INFORMATION

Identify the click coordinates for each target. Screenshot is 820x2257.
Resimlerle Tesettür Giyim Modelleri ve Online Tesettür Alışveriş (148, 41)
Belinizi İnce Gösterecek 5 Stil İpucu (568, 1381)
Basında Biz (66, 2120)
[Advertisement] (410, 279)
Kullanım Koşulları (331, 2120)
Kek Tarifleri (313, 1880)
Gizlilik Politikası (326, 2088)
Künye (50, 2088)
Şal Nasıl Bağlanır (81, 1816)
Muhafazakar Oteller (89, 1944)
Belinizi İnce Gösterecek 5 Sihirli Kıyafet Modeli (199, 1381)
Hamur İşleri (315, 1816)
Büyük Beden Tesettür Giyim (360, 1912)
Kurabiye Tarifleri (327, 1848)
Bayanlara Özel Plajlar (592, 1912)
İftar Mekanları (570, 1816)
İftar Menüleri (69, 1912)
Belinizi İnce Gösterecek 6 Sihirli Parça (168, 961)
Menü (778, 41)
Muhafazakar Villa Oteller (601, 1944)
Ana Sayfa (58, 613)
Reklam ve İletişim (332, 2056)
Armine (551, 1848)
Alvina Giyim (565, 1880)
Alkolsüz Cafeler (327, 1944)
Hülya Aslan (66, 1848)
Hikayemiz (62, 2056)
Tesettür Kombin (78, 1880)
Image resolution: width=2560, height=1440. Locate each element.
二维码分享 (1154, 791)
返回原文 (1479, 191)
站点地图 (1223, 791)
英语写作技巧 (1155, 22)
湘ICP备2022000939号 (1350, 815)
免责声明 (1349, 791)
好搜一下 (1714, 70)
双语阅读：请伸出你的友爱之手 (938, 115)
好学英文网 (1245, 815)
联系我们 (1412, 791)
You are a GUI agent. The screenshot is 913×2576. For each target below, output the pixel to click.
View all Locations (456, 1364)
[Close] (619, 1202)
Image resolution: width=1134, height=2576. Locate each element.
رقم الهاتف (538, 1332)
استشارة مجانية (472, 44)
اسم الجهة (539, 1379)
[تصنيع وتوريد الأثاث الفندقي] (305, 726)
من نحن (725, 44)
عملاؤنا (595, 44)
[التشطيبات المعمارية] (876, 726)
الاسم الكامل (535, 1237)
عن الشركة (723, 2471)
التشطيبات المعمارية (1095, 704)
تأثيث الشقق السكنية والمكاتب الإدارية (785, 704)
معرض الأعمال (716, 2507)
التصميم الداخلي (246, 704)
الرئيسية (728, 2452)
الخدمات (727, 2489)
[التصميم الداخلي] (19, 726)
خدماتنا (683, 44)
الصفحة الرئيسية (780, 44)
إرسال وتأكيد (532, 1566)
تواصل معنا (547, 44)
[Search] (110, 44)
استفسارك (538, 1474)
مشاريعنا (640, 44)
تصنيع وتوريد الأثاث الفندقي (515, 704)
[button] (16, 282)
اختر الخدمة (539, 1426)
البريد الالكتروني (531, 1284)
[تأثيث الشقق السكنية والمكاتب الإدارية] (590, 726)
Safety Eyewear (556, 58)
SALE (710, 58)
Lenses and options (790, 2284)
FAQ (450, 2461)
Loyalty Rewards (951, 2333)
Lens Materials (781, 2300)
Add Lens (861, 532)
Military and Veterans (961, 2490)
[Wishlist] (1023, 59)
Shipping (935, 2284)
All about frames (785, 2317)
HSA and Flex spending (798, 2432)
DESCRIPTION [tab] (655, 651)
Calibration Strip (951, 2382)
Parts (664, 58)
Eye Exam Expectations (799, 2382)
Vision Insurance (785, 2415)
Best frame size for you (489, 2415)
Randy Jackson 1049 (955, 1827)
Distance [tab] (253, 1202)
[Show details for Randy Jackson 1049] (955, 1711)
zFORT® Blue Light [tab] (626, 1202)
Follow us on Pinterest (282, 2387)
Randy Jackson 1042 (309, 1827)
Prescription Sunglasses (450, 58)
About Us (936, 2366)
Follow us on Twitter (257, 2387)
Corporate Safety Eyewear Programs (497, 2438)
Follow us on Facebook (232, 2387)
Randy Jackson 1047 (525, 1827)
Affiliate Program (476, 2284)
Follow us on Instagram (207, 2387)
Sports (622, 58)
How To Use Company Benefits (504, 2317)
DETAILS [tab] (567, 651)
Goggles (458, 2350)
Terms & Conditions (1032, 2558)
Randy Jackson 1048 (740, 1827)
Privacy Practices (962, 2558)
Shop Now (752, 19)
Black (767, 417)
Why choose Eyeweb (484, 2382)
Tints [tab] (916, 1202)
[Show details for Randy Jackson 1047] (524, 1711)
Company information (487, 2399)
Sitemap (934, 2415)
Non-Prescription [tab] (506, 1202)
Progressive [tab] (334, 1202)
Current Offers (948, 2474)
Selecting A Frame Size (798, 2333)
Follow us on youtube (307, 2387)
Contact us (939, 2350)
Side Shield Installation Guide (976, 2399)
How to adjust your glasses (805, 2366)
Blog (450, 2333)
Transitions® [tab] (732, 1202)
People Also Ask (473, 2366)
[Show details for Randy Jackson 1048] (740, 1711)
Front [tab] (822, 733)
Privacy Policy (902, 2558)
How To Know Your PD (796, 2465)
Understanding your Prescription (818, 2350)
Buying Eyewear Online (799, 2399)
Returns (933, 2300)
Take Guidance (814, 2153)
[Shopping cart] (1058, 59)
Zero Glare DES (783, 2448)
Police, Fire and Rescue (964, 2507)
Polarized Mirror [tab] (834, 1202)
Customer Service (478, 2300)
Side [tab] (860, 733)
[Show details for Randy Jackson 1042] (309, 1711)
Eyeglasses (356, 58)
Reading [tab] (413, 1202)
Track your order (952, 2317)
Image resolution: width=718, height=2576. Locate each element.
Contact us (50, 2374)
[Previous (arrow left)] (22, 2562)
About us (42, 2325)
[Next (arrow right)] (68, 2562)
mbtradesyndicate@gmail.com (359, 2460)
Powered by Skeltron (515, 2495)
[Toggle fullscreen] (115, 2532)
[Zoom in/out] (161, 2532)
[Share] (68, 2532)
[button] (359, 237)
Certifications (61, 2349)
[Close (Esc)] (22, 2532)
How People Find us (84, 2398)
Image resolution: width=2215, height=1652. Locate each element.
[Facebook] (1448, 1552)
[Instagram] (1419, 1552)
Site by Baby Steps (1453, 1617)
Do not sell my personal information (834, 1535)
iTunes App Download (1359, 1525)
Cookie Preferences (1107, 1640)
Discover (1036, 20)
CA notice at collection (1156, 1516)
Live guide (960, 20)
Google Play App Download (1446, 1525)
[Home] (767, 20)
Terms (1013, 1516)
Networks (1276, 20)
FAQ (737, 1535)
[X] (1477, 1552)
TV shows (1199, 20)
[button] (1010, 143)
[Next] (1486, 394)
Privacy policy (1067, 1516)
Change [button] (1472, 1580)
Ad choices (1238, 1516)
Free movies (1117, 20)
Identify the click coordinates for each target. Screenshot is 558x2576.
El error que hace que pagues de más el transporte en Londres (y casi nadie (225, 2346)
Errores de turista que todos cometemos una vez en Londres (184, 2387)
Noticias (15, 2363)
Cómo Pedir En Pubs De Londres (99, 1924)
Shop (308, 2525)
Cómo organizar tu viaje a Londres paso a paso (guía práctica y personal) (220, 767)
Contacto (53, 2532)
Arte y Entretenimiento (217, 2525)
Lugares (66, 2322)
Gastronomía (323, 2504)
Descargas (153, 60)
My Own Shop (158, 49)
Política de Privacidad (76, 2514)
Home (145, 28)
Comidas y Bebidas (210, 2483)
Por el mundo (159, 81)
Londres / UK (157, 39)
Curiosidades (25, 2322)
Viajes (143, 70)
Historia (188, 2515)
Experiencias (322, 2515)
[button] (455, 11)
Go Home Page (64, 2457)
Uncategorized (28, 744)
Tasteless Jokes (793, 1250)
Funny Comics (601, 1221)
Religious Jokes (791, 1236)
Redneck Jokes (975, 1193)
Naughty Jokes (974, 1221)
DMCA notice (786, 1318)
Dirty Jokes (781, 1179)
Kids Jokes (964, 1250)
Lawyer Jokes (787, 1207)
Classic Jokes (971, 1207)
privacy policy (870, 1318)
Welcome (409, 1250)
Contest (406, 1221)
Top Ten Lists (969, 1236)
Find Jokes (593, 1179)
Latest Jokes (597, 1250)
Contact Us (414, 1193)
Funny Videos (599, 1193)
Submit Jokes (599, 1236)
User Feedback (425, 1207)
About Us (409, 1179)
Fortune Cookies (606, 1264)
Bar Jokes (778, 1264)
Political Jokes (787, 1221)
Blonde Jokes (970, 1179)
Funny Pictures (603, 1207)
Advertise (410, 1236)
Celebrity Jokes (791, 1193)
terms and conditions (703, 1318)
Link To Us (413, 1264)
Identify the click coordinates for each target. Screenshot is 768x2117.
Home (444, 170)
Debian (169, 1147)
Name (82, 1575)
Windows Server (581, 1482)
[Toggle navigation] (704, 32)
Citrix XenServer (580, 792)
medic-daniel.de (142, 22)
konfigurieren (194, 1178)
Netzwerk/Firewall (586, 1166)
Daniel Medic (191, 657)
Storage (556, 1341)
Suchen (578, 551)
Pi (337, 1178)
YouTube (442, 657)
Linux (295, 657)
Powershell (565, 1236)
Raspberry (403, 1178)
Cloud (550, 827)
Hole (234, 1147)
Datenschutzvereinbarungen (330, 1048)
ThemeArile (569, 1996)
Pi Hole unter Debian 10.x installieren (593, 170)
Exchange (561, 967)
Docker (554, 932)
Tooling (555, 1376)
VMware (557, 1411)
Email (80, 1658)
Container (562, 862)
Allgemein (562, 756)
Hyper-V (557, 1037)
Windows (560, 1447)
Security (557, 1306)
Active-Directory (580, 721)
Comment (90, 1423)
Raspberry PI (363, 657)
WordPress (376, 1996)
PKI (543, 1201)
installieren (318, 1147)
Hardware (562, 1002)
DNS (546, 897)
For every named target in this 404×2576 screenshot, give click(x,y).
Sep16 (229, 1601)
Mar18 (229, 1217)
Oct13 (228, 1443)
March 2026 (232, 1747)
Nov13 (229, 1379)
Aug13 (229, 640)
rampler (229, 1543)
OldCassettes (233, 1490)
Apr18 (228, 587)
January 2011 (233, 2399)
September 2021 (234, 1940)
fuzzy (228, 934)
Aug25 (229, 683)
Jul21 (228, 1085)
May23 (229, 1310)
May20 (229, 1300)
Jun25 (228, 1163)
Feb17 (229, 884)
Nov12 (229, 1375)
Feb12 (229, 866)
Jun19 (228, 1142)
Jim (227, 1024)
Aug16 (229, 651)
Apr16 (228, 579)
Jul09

INSTRUCTIONS FOR THE TASK
Reproduce word for word the material above, starting with the line that has "How People Find us (84, 2398)" and stopping after the line that has "TV shows (1199, 20)".

REPLY
How People Find us (84, 2398)
Image resolution: width=2215, height=1652. Locate each element.
[Facebook] (1448, 1552)
[Instagram] (1419, 1552)
Site by Baby Steps (1453, 1617)
Do not sell my personal information (834, 1535)
iTunes App Download (1359, 1525)
Cookie Preferences (1107, 1640)
Discover (1036, 20)
CA notice at collection (1156, 1516)
Live guide (960, 20)
Google Play App Download (1446, 1525)
[Home] (767, 20)
Terms (1013, 1516)
Networks (1276, 20)
FAQ (737, 1535)
[X] (1477, 1552)
TV shows (1199, 20)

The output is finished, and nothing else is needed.